DATA FOR THIS EXERCISE:
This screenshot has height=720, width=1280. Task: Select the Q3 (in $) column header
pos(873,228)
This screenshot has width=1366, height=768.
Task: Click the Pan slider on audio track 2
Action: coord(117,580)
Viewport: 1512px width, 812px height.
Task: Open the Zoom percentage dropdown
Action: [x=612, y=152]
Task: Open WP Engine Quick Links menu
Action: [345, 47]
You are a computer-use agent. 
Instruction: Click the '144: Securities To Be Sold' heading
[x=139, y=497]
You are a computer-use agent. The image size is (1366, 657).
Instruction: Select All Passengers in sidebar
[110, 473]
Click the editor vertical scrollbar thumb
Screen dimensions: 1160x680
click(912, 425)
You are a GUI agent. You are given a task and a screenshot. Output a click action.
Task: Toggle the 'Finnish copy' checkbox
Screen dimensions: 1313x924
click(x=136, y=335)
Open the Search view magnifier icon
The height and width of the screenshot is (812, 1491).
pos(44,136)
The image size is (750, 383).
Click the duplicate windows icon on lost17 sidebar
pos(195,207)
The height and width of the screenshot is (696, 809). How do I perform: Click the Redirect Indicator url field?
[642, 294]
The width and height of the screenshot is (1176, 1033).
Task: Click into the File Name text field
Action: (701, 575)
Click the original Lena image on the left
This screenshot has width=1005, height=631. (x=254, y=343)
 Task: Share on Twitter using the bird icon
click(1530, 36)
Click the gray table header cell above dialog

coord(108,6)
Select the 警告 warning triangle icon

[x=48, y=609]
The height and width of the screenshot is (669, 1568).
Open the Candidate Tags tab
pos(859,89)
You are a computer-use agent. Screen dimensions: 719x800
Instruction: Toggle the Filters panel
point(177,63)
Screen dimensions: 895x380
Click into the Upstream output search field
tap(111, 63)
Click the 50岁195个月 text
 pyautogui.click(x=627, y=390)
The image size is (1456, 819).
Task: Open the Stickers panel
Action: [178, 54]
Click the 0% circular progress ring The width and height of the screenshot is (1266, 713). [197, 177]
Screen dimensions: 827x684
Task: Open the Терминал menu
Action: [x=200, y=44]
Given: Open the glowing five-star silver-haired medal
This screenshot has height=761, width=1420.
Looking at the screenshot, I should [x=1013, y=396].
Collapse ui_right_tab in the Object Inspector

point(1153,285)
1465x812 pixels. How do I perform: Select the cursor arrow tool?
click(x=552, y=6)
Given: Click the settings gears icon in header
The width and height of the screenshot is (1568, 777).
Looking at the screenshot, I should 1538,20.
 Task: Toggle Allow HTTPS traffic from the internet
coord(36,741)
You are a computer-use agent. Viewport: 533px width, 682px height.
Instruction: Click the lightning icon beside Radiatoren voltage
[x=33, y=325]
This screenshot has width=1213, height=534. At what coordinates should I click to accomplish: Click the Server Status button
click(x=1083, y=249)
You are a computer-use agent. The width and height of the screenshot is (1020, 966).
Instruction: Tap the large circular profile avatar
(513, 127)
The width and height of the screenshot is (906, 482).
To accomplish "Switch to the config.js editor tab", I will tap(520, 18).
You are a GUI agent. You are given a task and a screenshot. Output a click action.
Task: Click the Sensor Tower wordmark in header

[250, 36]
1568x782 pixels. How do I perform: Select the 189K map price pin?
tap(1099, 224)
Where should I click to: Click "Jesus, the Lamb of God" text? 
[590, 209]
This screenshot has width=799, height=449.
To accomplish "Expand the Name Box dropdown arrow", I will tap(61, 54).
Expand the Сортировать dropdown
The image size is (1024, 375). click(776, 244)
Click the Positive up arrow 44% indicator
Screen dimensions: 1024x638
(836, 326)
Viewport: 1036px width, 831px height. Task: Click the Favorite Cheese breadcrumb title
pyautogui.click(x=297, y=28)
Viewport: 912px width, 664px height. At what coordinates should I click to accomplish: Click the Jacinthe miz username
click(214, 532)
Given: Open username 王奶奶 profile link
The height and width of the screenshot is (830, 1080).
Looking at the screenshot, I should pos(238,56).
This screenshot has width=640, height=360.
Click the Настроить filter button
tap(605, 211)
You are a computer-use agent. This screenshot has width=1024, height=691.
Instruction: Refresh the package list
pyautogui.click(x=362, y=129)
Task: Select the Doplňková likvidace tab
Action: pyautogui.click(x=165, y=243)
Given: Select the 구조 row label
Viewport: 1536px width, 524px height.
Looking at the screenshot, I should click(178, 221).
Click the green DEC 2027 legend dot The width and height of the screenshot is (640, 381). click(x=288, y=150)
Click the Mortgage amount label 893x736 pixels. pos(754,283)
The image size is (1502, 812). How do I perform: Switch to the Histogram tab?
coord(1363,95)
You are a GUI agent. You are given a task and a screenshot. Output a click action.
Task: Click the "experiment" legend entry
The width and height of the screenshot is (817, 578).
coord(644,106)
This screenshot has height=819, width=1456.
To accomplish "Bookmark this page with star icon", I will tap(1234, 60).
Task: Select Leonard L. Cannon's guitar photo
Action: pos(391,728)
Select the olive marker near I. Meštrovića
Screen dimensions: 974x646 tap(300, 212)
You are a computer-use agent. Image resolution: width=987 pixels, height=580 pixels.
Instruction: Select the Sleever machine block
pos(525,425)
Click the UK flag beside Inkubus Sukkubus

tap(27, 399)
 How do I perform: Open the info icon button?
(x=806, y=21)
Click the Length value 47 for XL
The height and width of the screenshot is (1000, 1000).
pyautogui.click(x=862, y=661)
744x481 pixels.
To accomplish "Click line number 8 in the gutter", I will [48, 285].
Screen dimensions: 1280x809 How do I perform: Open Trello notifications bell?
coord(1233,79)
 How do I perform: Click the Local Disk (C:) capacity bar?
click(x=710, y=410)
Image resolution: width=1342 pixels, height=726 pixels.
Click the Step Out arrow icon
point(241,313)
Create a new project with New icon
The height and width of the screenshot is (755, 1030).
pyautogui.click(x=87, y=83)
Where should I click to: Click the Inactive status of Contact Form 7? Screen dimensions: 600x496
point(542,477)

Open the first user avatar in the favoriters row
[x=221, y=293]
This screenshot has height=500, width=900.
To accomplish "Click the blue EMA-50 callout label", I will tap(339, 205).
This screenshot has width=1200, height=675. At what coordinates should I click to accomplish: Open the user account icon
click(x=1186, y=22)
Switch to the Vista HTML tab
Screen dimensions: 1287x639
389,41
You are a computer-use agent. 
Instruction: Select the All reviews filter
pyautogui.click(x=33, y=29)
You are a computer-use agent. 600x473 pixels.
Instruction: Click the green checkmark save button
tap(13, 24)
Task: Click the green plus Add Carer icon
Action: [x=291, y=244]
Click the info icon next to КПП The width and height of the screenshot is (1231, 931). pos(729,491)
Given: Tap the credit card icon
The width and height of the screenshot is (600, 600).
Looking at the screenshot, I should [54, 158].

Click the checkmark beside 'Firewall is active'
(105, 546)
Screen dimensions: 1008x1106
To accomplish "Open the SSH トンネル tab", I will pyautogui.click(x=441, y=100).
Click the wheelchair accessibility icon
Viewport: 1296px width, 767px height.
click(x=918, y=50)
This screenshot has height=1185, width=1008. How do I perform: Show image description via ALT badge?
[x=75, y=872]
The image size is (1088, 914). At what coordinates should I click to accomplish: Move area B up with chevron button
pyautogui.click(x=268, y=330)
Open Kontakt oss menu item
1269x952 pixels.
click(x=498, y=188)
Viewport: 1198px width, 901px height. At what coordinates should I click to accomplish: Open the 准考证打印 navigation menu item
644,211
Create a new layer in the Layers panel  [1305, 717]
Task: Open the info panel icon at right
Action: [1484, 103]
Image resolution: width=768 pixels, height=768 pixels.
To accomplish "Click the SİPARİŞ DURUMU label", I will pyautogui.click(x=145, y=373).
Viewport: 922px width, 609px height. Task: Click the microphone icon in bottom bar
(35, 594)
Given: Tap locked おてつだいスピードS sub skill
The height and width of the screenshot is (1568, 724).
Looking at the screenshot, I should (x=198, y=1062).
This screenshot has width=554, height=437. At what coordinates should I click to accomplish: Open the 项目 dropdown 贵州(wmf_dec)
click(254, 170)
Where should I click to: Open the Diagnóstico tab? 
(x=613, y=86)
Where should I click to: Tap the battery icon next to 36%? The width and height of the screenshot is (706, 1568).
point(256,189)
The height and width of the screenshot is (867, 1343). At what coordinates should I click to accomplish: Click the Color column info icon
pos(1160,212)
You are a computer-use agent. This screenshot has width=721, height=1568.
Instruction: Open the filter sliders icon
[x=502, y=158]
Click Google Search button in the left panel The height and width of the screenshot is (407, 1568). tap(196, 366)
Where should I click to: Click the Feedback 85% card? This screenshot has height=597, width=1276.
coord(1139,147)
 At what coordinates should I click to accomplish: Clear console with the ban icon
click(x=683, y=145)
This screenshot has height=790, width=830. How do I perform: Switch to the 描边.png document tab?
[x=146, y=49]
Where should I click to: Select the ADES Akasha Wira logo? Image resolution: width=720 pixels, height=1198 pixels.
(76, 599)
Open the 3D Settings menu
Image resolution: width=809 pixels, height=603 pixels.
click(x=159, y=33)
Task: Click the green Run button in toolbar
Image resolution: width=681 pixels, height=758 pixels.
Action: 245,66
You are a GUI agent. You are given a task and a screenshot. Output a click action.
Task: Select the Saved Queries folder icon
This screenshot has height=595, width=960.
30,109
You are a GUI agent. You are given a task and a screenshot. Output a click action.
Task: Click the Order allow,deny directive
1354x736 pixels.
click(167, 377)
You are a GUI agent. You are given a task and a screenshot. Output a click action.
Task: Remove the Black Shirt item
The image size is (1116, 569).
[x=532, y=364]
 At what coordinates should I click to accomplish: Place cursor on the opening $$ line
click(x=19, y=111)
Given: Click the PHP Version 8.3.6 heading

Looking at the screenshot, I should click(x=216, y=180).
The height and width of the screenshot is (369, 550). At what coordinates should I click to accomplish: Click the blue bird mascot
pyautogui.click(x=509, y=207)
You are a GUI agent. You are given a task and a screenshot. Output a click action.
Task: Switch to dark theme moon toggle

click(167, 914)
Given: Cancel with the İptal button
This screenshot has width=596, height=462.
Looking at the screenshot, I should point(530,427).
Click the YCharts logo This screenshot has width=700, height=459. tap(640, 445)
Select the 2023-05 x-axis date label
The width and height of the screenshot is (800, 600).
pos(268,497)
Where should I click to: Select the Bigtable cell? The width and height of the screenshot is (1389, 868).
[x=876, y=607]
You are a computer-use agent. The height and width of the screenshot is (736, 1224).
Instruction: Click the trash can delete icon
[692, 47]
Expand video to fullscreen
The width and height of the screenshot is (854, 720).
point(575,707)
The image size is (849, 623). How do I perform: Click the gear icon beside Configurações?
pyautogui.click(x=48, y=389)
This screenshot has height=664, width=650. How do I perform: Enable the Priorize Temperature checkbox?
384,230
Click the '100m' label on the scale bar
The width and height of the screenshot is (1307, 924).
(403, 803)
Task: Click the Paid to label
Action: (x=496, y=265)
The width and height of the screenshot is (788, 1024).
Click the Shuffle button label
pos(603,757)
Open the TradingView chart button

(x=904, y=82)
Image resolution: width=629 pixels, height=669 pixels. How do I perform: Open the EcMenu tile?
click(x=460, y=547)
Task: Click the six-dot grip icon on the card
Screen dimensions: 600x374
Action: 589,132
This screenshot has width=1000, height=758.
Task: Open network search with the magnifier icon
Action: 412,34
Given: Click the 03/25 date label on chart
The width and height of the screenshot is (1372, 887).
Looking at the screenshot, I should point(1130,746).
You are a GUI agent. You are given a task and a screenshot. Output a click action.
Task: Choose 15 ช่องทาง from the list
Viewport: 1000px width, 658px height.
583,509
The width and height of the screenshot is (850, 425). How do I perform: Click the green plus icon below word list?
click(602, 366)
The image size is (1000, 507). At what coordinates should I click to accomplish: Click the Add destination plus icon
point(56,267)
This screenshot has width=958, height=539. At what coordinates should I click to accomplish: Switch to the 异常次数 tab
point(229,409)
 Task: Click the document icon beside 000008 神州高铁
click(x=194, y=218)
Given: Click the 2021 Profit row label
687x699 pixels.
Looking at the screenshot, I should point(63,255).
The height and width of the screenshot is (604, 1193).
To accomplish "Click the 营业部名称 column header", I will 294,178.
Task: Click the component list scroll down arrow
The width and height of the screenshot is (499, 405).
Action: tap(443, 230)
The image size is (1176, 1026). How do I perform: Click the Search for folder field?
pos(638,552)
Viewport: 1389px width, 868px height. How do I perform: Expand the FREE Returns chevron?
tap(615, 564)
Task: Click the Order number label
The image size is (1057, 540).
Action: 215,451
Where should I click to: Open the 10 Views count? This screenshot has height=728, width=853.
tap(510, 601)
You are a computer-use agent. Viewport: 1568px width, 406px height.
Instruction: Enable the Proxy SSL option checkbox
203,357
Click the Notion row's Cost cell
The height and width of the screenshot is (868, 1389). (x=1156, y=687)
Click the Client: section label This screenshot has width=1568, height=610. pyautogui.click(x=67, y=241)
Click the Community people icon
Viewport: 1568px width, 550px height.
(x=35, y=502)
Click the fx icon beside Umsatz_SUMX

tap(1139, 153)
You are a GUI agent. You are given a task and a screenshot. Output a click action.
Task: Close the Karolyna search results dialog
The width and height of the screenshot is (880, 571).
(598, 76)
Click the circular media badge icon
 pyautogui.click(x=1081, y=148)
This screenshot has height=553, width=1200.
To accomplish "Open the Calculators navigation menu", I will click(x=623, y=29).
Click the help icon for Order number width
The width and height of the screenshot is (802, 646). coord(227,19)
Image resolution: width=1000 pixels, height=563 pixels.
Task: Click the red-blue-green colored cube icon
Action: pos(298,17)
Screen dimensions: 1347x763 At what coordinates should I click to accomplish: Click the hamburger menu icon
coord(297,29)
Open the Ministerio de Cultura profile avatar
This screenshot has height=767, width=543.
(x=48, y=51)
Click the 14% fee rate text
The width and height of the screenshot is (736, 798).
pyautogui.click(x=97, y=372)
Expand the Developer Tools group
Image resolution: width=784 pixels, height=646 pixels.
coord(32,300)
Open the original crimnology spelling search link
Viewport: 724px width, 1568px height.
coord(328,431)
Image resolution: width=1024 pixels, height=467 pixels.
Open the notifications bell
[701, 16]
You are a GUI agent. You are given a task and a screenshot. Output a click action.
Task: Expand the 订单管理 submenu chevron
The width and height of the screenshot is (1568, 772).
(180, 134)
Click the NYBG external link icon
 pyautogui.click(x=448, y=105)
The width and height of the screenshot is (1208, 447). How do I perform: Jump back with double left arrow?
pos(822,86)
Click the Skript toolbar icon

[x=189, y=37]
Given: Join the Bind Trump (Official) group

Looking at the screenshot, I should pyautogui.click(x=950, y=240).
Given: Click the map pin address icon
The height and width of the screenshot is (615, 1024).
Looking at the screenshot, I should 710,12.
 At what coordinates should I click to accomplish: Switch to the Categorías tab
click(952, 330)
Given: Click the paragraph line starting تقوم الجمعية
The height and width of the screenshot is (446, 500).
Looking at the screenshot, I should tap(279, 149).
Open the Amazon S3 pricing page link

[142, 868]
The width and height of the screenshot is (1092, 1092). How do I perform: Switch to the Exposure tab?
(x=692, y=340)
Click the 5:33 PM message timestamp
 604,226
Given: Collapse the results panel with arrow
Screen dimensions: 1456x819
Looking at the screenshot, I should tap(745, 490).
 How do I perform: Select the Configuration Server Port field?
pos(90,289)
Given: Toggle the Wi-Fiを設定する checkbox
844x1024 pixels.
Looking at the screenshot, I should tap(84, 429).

EXERCISE GOAL: When a line in the data above contains the string "legend", copy that line.

FINAL ANSWER:
Click the green DEC 2027 legend dot The width and height of the screenshot is (640, 381). click(x=288, y=150)
Task: Click the "experiment" legend entry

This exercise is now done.